» **Required actions**:
**1)** Transcribe the passage on the generation pipeline framework word for word, starting with "The generation pipeline" and going on through "daily synthesis semantics.".
**2)** According to the generation pipeline framework passage, what does daily synthesis depend on?
**3)** Write the next part of the passage on the generation pipeline framework, picking up after its final sentence.

» **Passage given**:

^^^^^^^^^^^^^^^^

Generation Pipeline Framework

Role

The generation pipeline framework runs the artifact-producing phases defined by Report Generation. It owns task ordering, dependency readiness, concurrency limits, and common artifact checks. It does not own evidence extraction, project synthesis, or daily synthesis semantics.

Generation remains artifact-first: every phase invocation consumes the prepared workspace plus durable prerequisite artifacts, writes its own durable outputs, and returns success only after those outputs exist.

Task Model

The framework models phase invocations as task nodes:

Task kind	Scope	Durable outputs
`evidence_extraction`	one `(project_key, session_ref)`	`projects/<project_key>/evidence/<session_ref>.json`
`project_synthesis`	one `project_key`	`projects/<project_key>/project-synthesis.json`
`daily_synthesis`	the prepared workspace	`daily-report.json`
`rendering`	the prepared workspace	`report.md`, `report.notion.json`

This is a real DAG, not only three coarse phase barriers. Project synthesis for one project depends only on that project’s evidence tasks. Daily synthesis depends on all project synthesis tasks.

^^^^^^^^^^^^^^^^

» **Data**:
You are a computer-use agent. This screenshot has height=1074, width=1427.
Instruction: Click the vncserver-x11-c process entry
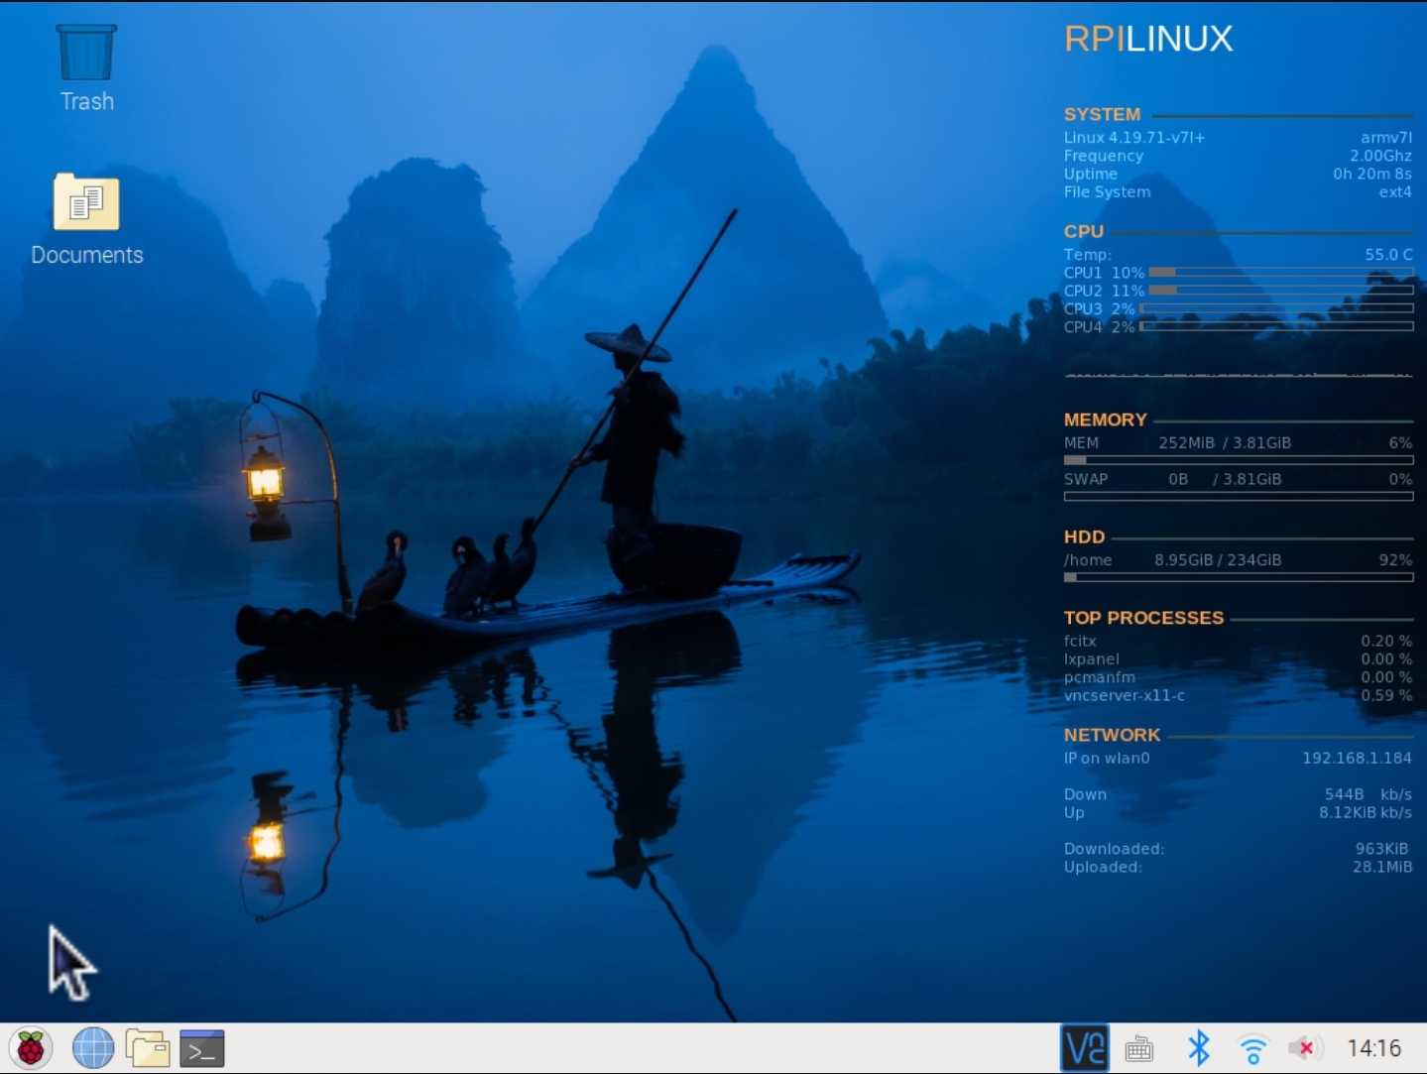pos(1124,695)
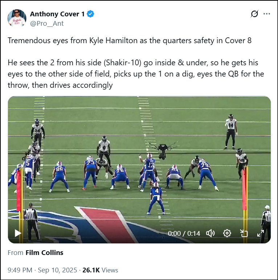Click the blue verified badge
The image size is (278, 280).
click(x=90, y=14)
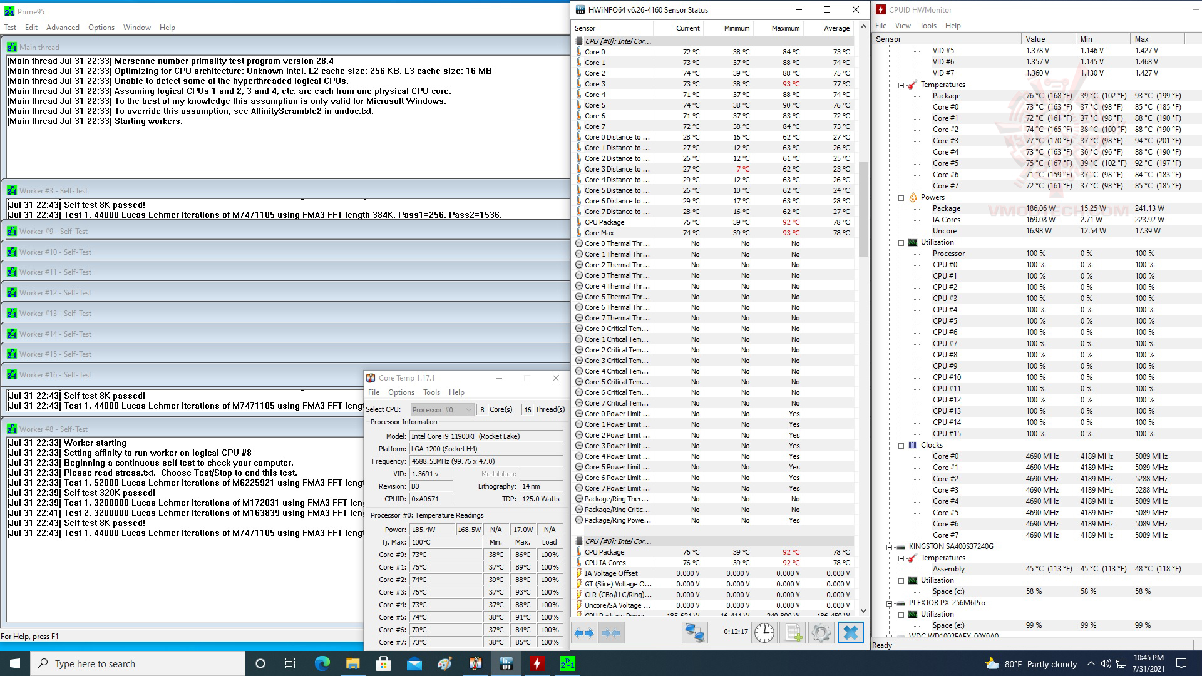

^^^^^^^^^^^^^^^^

» **Outputs**:
**1)**
The generation pipeline framework runs the artifact-producing phases defined by Report Generation. It owns task ordering, dependency readiness, concurrency limits, and common artifact checks. It does not own evidence extraction, project synthesis, or daily synthesis semantics.

**2)** Daily synthesis depends on all project synthesis tasks.

**3)**
APIs

TaskSpec records the stable task id, kind, project/session scope, dependencies, expected inputs, and expected outputs. GenerationPlan is the immutable task graph built from the prepared workspace indexes.

Generation workflow APIs take a prepared workspace path. CLI and preparation code own date and reports-root resolution and the mapping to <reports-root>/work/<YYYY-MM-DD>; the generation package only inspects the workspace and its durable artifacts. The reports root is resolved once at the CLI boundary by prompt_diary.config.resolve_reports_root (--reports-root over PROMPT_DIARY_HOME over the stored config over the per-user data directory, the last supplied by prompt_diary.paths.platform_data_dir).

Dependencies normally require successful prerequisite tasks. Project synthesis is the exception: it waits for all evidence extraction attempts in that project to finish, but checks that each expected evidence card exists before starting. A failed extraction can continue into project synthesis only when it wrote a durable evidence card that represents the gap.

PhaseRunner is the narrow phase execution protocol:

async def run(*, workspace_path: Path, task: TaskSpec) -> TaskResult: ...

Each real phase implementation should live in its phase package and implement this protocol. The runner may use Codex, MCP tools, deterministic code, or mocks. The framework calls it only after dependencies are complete.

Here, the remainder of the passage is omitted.